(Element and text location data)
•••

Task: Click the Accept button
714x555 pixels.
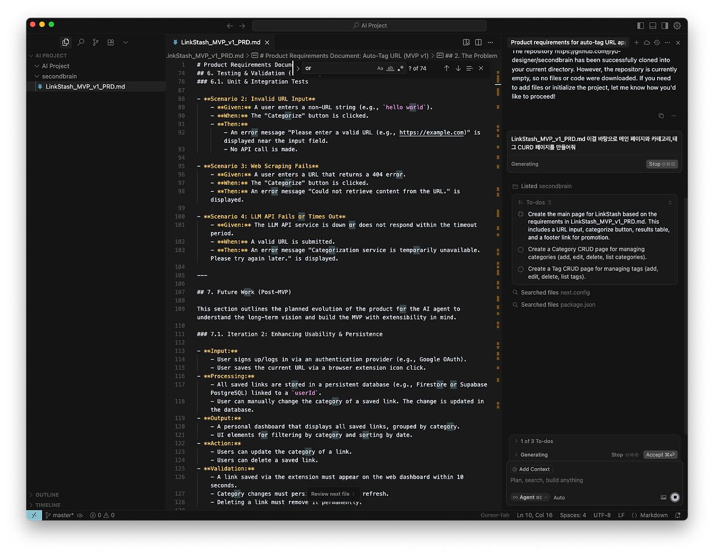Action: [660, 455]
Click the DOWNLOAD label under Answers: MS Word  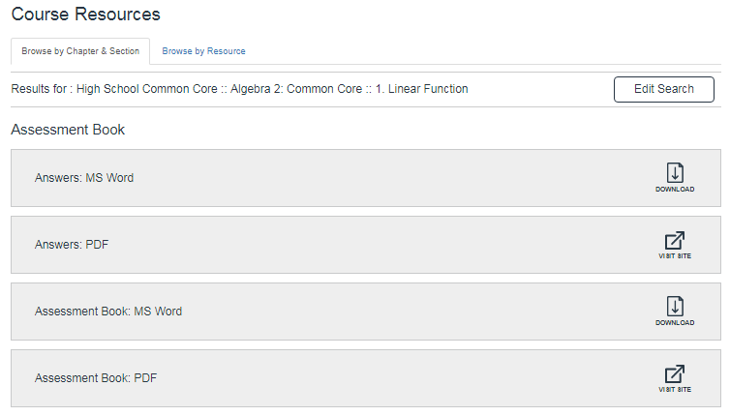click(675, 190)
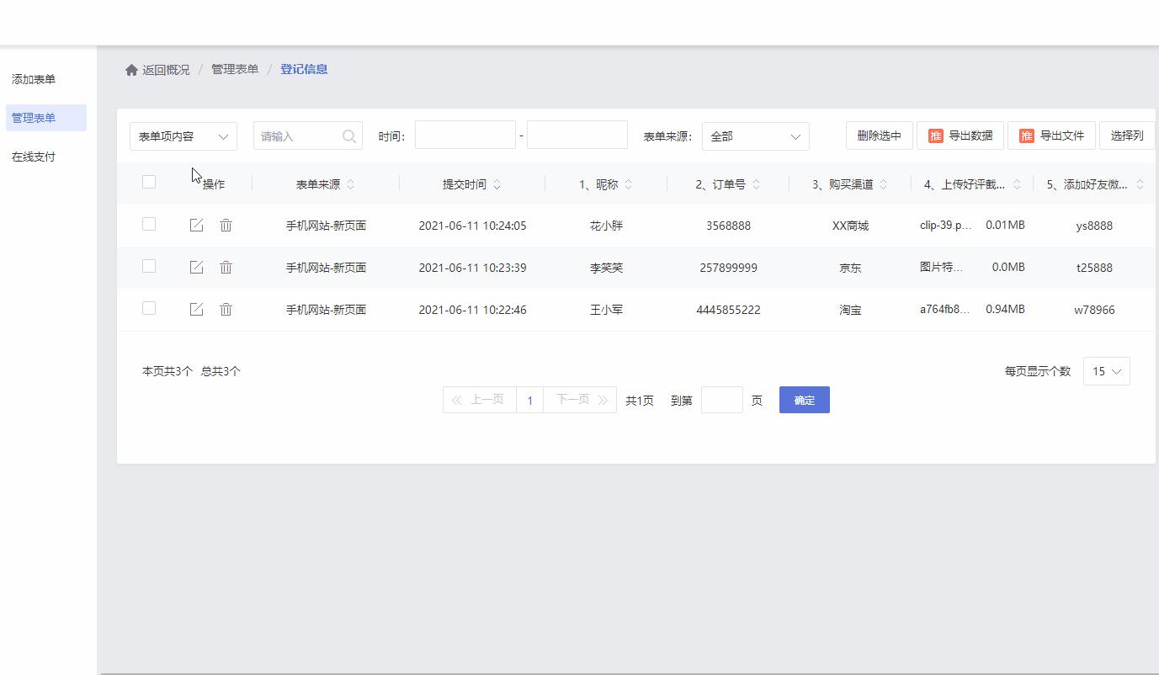Go to 在线支付 in sidebar
Image resolution: width=1159 pixels, height=675 pixels.
34,157
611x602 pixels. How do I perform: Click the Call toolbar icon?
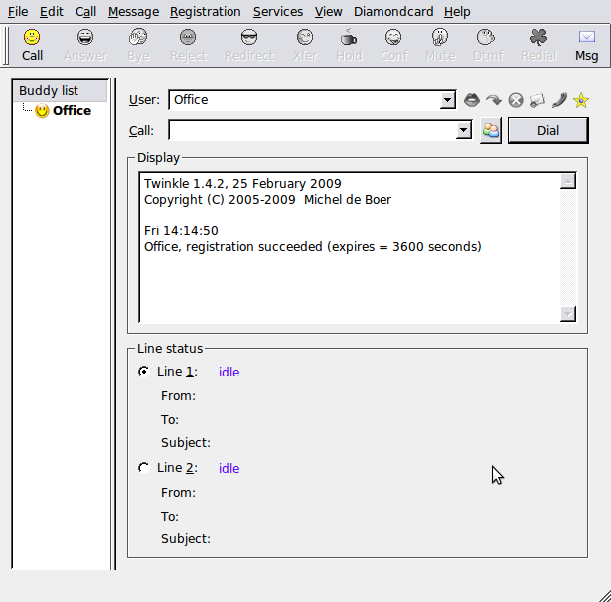tap(33, 45)
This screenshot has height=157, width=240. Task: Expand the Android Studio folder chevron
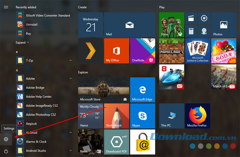point(71,151)
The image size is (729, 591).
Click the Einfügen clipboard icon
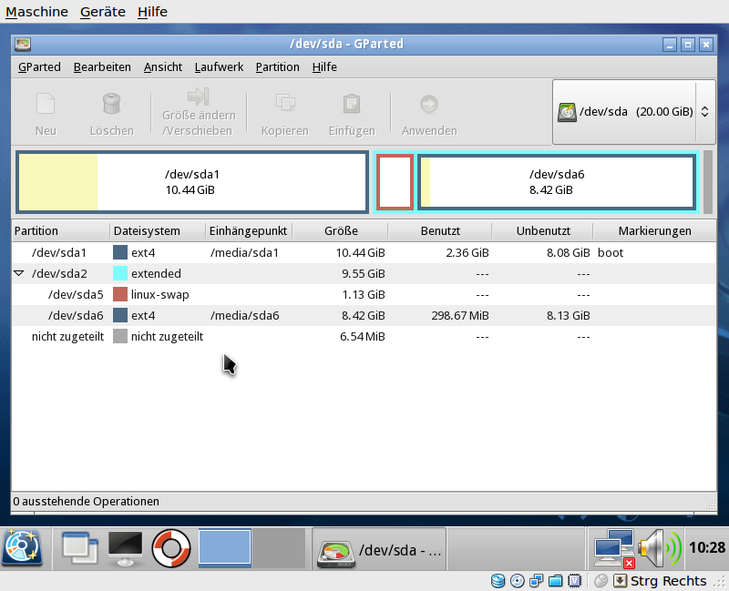click(x=351, y=104)
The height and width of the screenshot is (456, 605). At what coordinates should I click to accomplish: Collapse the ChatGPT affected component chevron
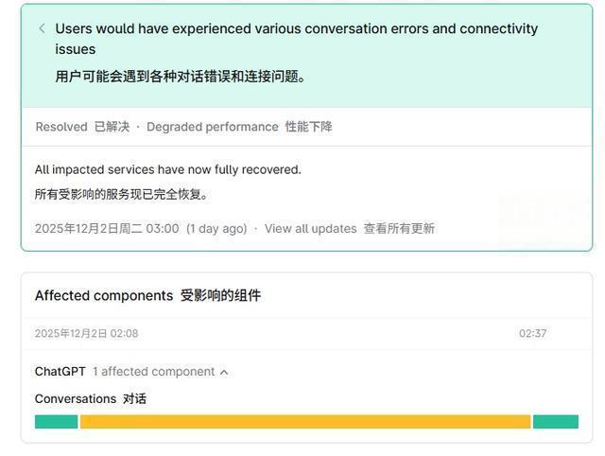[x=224, y=372]
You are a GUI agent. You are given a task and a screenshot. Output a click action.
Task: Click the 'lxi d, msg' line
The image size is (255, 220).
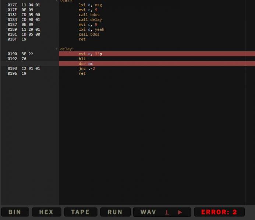(x=90, y=5)
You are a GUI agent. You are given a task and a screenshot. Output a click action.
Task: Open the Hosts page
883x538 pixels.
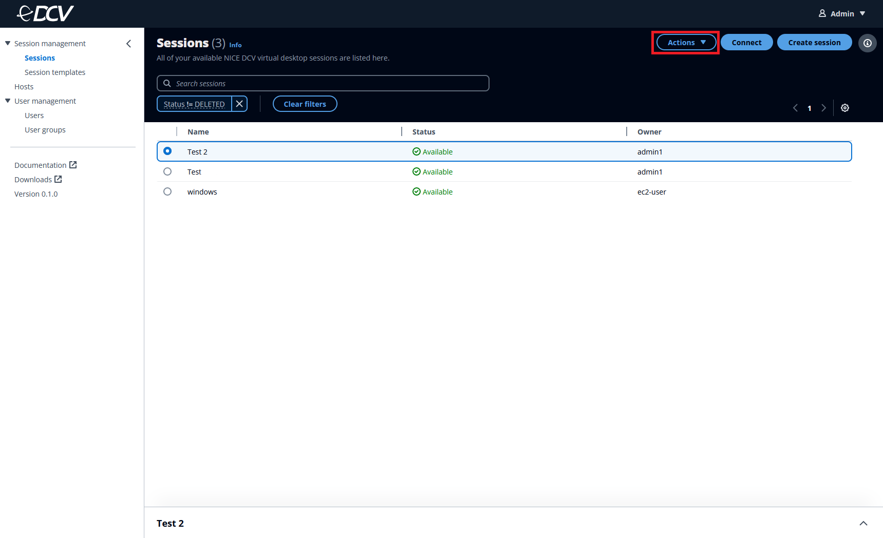(24, 86)
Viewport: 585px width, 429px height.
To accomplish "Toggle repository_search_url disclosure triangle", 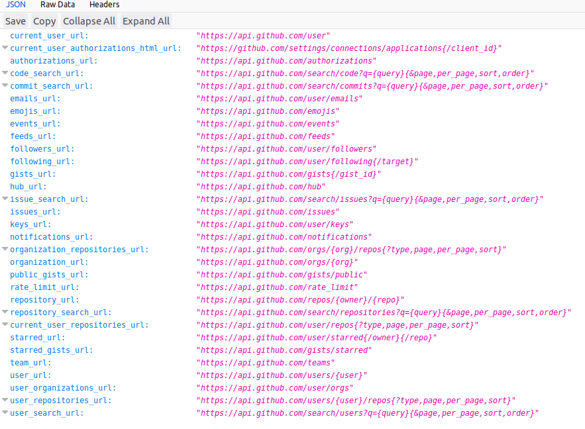I will click(x=5, y=312).
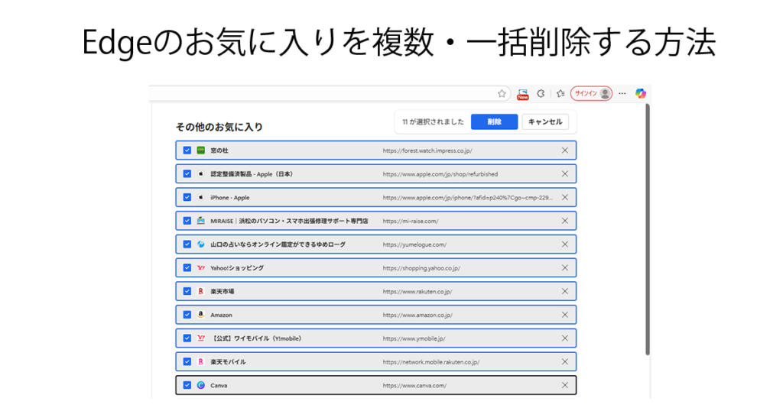Open the Favorites list toolbar icon
This screenshot has width=783, height=411.
[x=560, y=93]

•••

Exercise directions —
Pick out every line of the items above that contains the string "width", and copy each one. Matching is case-sensitive.

Output —
Image resolution: width=1159 pixels, height=675 pixels.
This screenshot has height=157, width=240. Task: Expand the Android Studio folder chevron
The height and width of the screenshot is (456, 605). At what coordinates should I click to accomplish: Collapse the ChatGPT affected component chevron
Viewport: 585px width, 429px height.
This screenshot has width=783, height=411.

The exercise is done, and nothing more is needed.